Work instruction: Begin with the line containing "The width and", end with the last line of the records, and retype everything in between exactly, without the pictures.

Content starts

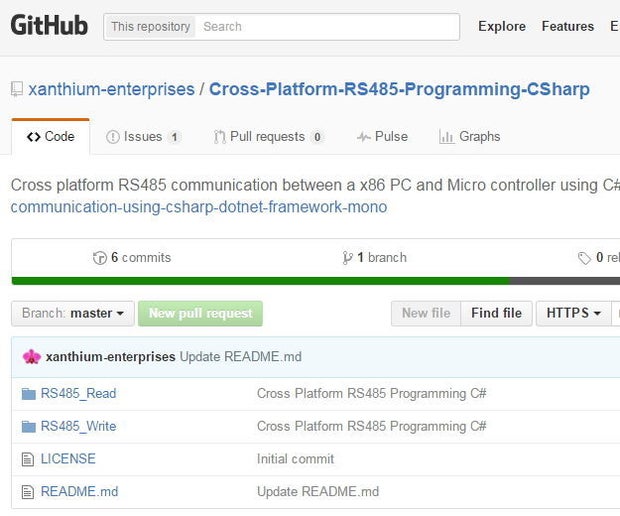This screenshot has height=516, width=620.
Task: Click the RS485_Read folder icon
Action: pyautogui.click(x=28, y=394)
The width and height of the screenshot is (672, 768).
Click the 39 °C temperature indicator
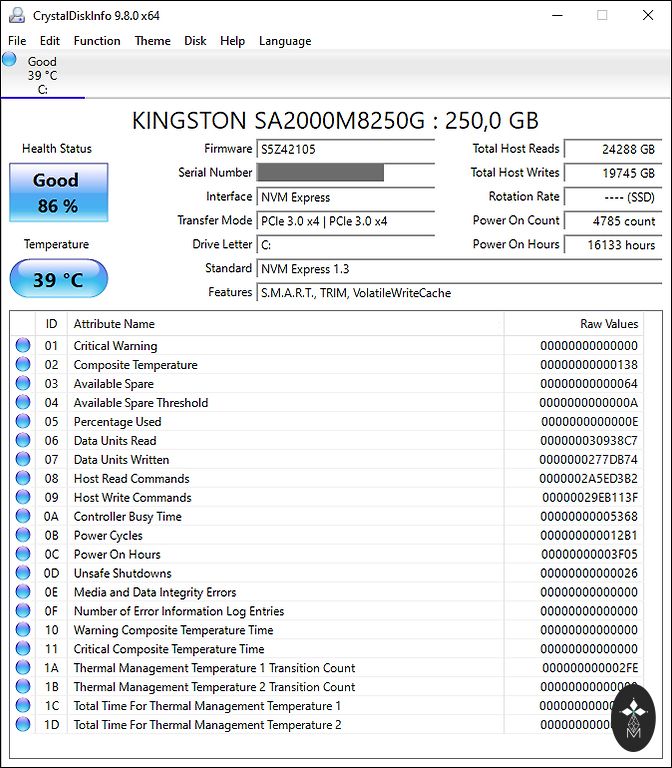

Content ends

Response below:
The width and height of the screenshot is (672, 768).
Click the 39 °C temperature indicator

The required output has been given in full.